[Dataset excerpt]
<<<<
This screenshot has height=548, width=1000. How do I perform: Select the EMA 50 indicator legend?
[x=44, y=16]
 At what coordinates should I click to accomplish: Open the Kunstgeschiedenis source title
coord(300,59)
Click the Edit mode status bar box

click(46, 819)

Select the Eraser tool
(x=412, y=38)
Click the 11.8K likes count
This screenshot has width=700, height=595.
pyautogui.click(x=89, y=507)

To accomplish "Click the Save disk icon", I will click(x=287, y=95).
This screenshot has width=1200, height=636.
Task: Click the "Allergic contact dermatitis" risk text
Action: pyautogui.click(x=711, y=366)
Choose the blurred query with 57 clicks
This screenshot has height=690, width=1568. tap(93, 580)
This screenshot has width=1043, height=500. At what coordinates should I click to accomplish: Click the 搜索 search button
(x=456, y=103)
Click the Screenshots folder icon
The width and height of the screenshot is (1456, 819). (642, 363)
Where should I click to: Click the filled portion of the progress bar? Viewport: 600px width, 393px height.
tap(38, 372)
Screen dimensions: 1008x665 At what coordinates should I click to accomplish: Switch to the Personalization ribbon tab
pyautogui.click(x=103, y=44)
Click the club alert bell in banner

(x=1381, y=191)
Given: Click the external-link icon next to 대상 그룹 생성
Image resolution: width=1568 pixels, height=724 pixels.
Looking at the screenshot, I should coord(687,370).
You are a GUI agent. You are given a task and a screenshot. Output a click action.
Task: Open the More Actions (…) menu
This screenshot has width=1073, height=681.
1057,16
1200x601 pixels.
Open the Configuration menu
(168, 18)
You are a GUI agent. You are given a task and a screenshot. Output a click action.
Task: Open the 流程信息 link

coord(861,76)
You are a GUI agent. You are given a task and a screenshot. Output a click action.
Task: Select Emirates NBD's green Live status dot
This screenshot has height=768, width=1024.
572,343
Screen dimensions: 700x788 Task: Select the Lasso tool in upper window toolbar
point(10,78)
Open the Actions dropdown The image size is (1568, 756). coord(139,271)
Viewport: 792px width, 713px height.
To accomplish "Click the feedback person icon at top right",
>>>>
EXERCISE REQUIREMENTS>
Find every line in the records above that contains the word "accomplish" and copy each one out. Case counts.

ANSWER FOR THE TASK>
 At what coordinates should I click to accomplish: Open the Kunstgeschiedenis source title
To accomplish "Click the Save disk icon", I will click(x=287, y=95).
This screenshot has width=1043, height=500. At what coordinates should I click to accomplish: Click the 搜索 search button
Screen dimensions: 1008x665 At what coordinates should I click to accomplish: Switch to the Personalization ribbon tab
To accomplish "Click the feedback person icon at top right",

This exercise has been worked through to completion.